Objective: Pick out and copy every line of the material below that contains the string "width". Case counts.

Supplied records:
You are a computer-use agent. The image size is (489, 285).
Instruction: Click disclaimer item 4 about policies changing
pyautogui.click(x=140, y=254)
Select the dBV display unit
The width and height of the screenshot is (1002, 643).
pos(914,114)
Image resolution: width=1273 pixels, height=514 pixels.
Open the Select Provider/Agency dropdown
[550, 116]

...

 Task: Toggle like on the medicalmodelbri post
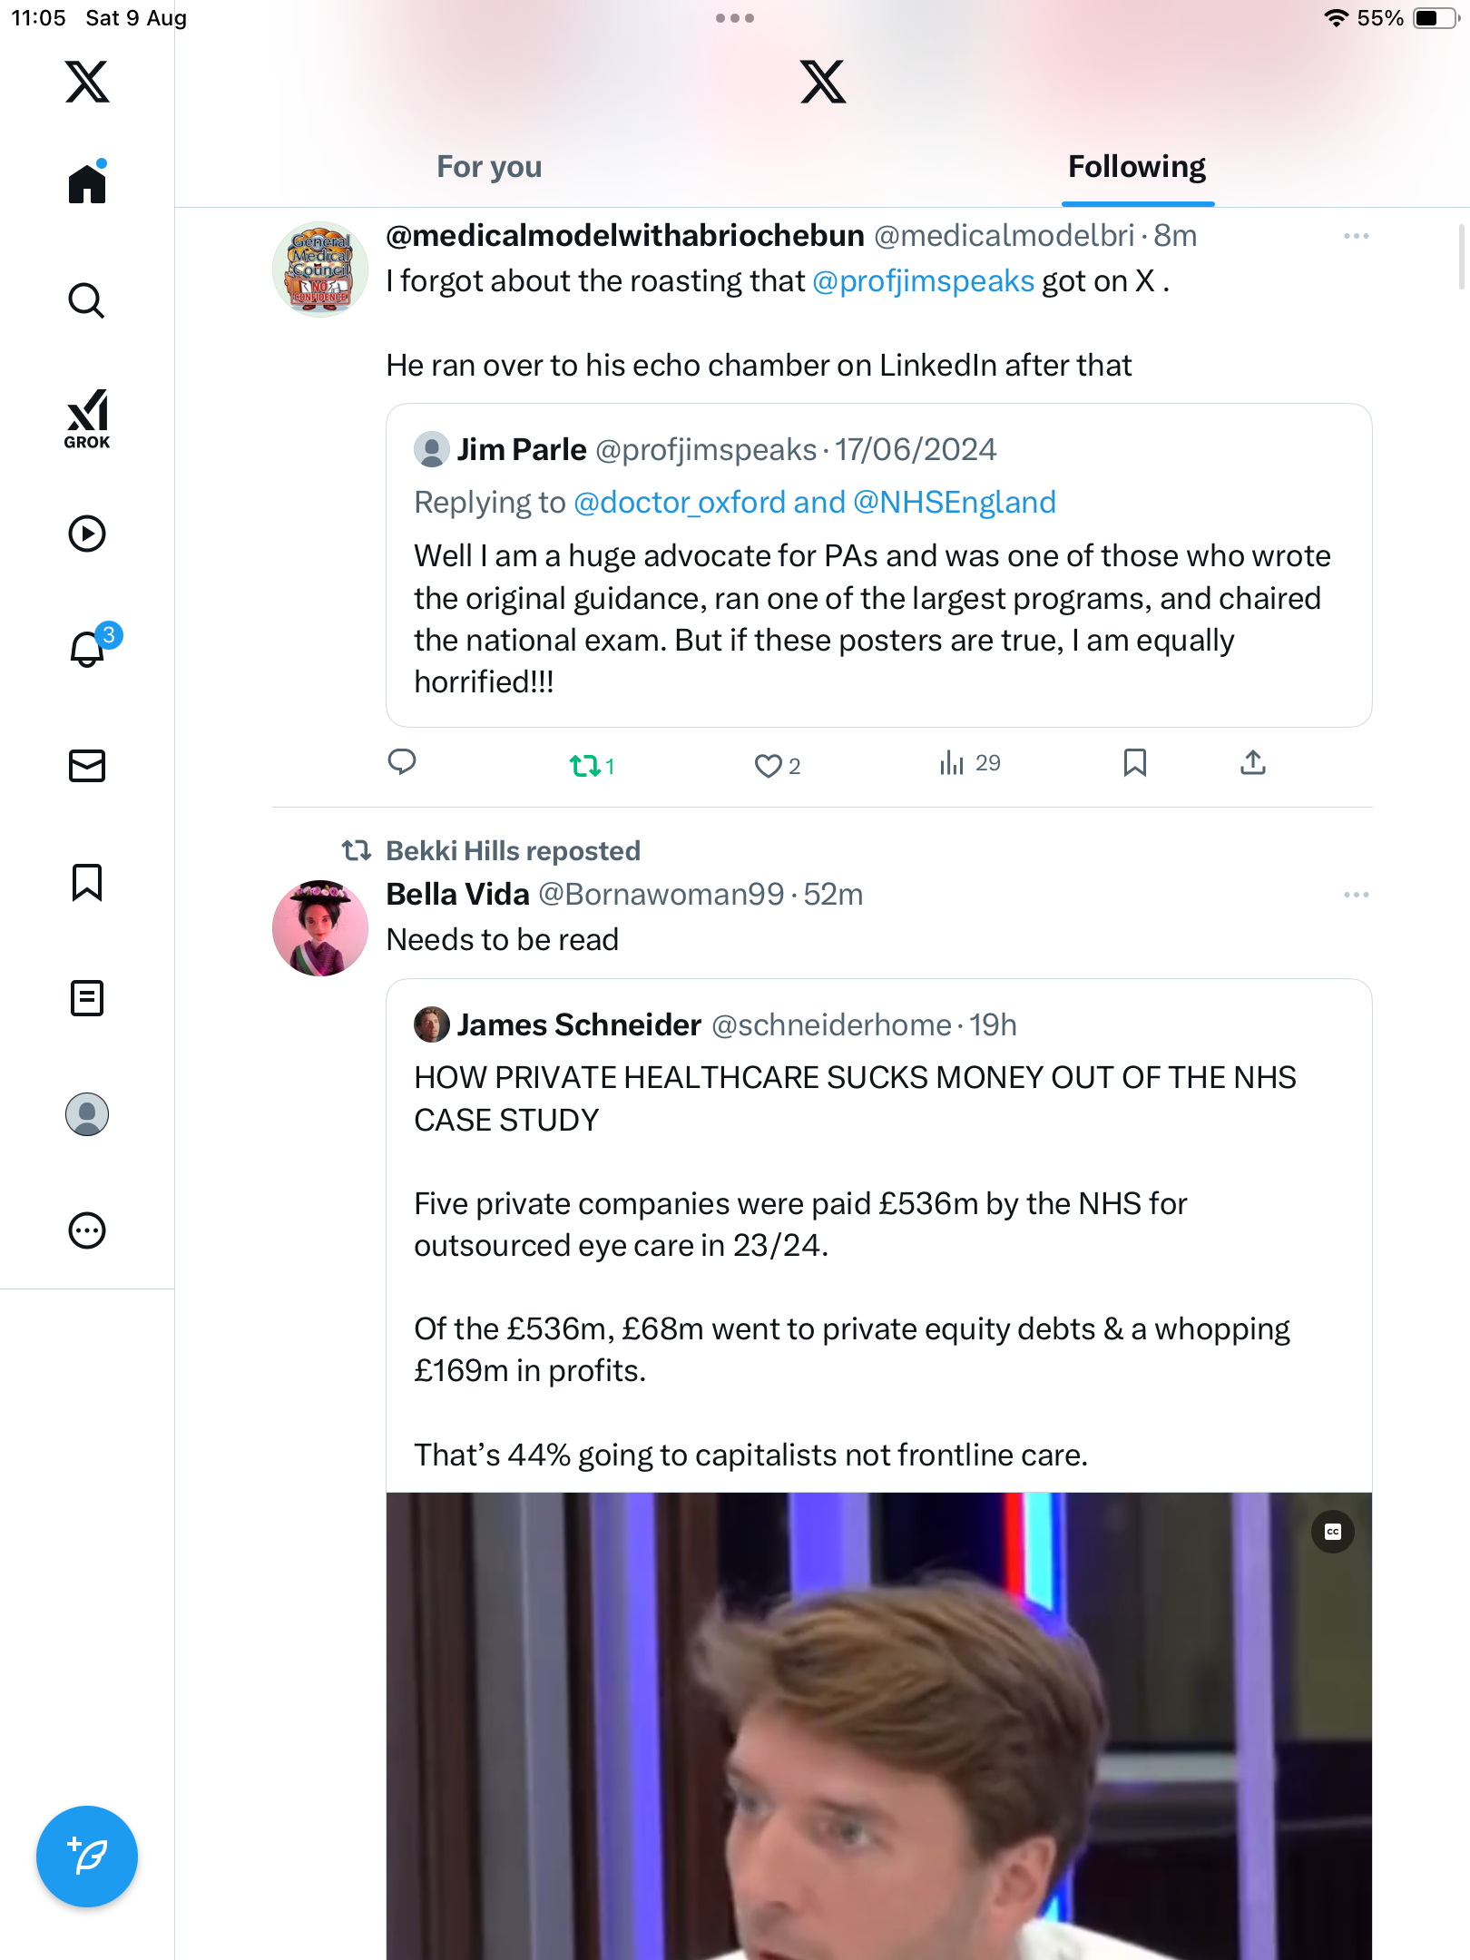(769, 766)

The reply:
The width and height of the screenshot is (1002, 643).
Image resolution: width=1273 pixels, height=514 pixels.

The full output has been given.